## [TEXT]
--- START ---

Since the nearby bus station has a number of bus routes to the development zone, the east of Huangpu District, the Luogang area and other places, it attracts some passengers from the eastern district to connect buses to the above areas, so that the station has a large passenger flow on weekdays, and it will double during the morning and evening rush hours. However, with the opening of Line 13, this station is no longer the only subway station connected to the bus stop, so the flow of passengers in and out of the station has decreased.

In response to the opening of the back section of Line 21 exacerbating the passenger flow pressure of Line 5 during the morning rush hour, this station has implemented passenger flow control measures during the morning rush hour on weekdays since 18 December 2019. At present, the peak passenger flow hours of this station are from 7:30 a.m. to 9:10 a.m. on weekdays.

--- END ---

## [PROVIDED MATERIAL]
--- START ---

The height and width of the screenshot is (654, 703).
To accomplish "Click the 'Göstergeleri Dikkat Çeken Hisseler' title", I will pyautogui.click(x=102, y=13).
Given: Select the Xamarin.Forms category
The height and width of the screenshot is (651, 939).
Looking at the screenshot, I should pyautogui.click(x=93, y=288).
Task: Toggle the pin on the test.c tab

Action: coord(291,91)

--- END ---
--- START ---

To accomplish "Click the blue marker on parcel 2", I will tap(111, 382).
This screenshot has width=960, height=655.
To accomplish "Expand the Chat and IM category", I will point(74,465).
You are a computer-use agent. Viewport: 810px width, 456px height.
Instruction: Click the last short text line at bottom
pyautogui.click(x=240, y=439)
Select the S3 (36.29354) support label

--- END ---

## [EXERCISE PROMPT]
Decide whether each statement below agrees with the text about the subway station above. Answer yes or no for each, quoting the words from that text that decide it.
1. The station's weekday passenger flow doubles during the morning and evening rush hours.
2. The opening of Line 13 increased the flow of passengers in and out of the station.
3. The station began passenger flow control measures for the weekday morning rush hour on 18 December 2019.

## [EXPECTED OUTPUT]
1. Yes: "it will double during the morning and evening rush hours"
2. No: "so the flow of passengers in and out of the station has decreased"
3. Yes: "this station has implemented passenger flow control measures during the morning rush hour on weekdays since 18 December 2019"